This is the difference in monocultures (Asia) versus multi-cultures (Europe/US/etc.). Since the US founding principals and mythos, is of a nation of religiously tolerant immigrants fighting for the democracy of oppressed people everywhere, you can see all sorts of conflicts when premise butts heads with national interest.

Goran you would like this ...
http://www.dancarlin.com/product/hardcore-history-49-the-american-peril/

21   Goran_K   ignore (2)   2016 Jun 29, 10:30am   ↑ like (0)   ↓ dislike (0)   quote   flag        

Rew says

Prove to me that civilian firearm ownership in America today is in support of national defense. I see no well regulated militias anywhere.

How do you prove that exactly? That's like trying to prove that the United States would beat the EU in a non-nuclear conflict. You can only really model that type of situation.

I do believe that a hypothetical tyrannical government would have to deal with an armed citizenry in the United States, especially in more red states. Do you disagree with this premise?

As for well regulated militias, I see regulations all over the place (hundreds of regulations at the local level, and more once you consider the federal level). Remember, according to Washington, Adams, Madison, Jefferson, and many other authors of the Constitution, the militia was composed of "the people", or the irregulars and unorganized militia. The number of laws governing firearms is at least 900 (just in California), and much more once you consider the Federal level (ATF). So I believe the people are well regulated when it comes to firearms (though I agree with your point on mental health that you brought up in another thread).

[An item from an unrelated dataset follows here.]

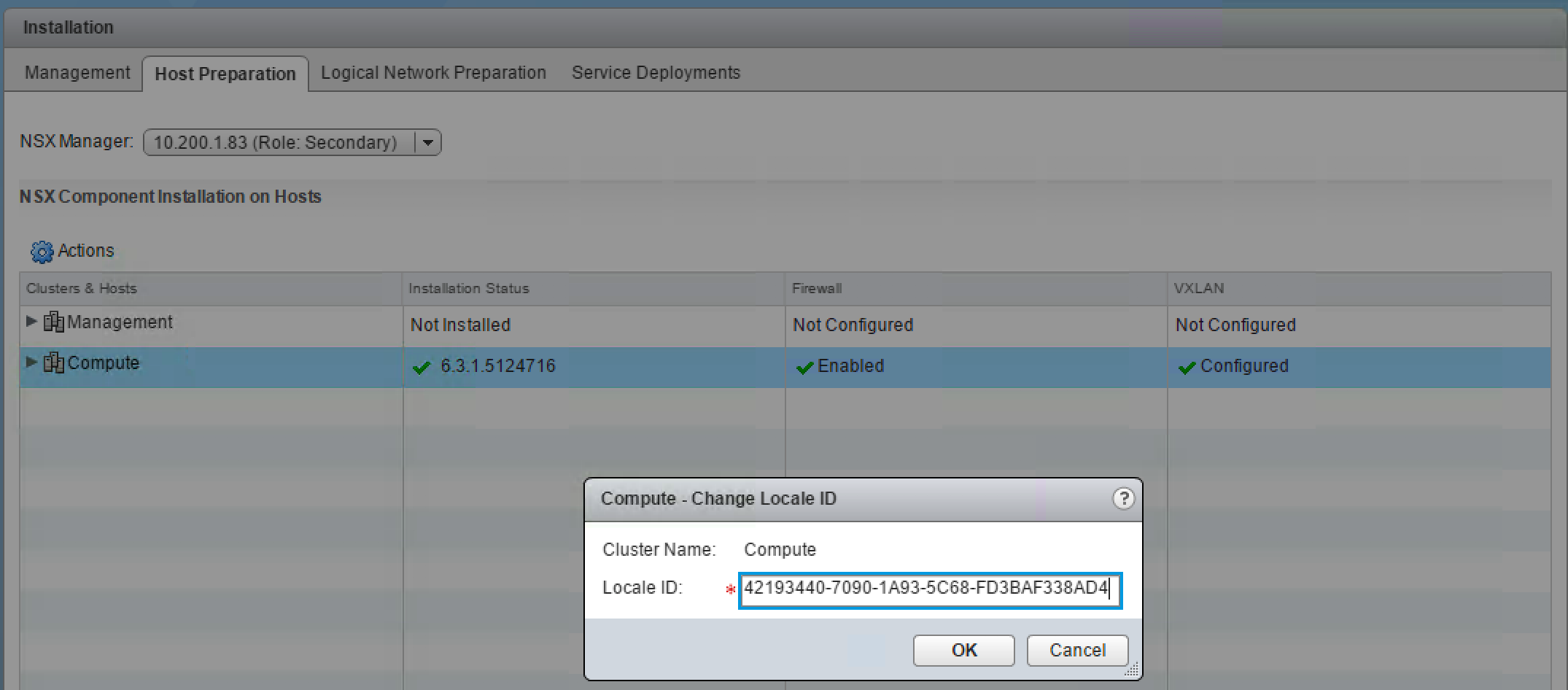Cancel the Change Locale ID dialog

[x=1077, y=650]
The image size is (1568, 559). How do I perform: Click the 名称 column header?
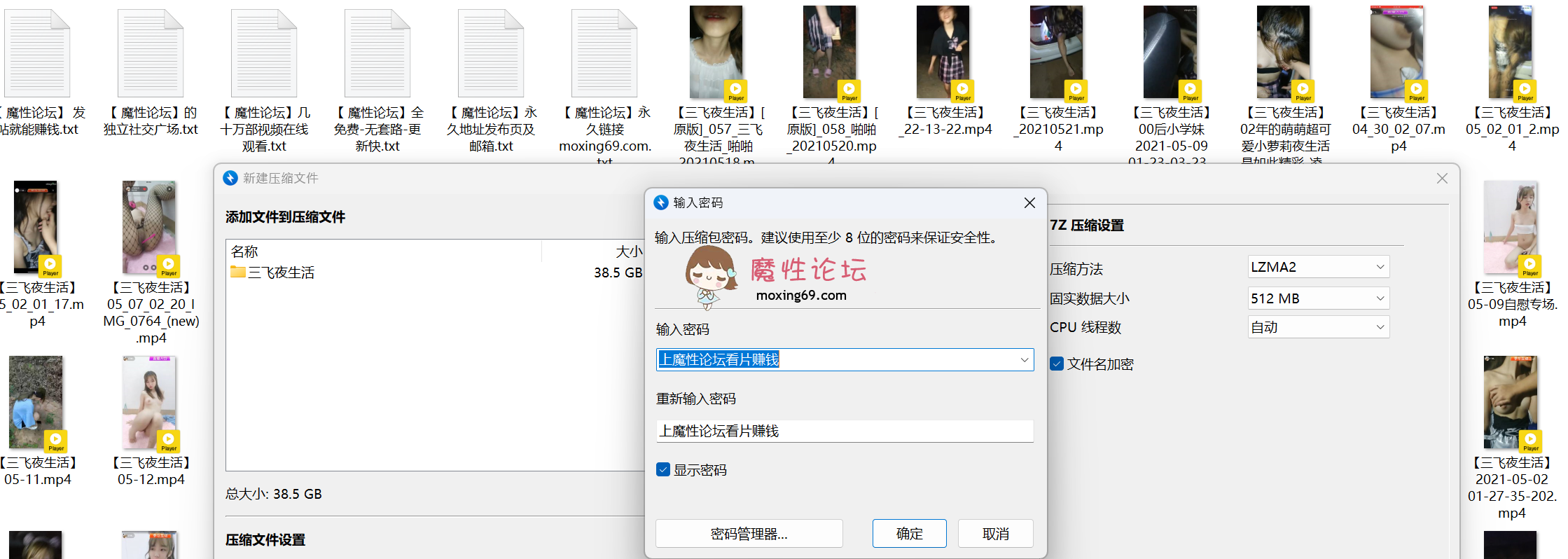pyautogui.click(x=244, y=251)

22   Goran_K   ignore (2)   2016 Jun 29, 10:41am   ↑ like (1)   ↓ dislike (0)   quote   flag        

Rew says

This is the difference in monocultures (Asia) versus multi-cultures (Europe/US/etc.). Since the US founding principals and mythos, is of a nation of religiously tolerant immigrants fighting for the democracy of oppressed people everywhere, you can see all sorts of conflicts when premise butts heads with national interest.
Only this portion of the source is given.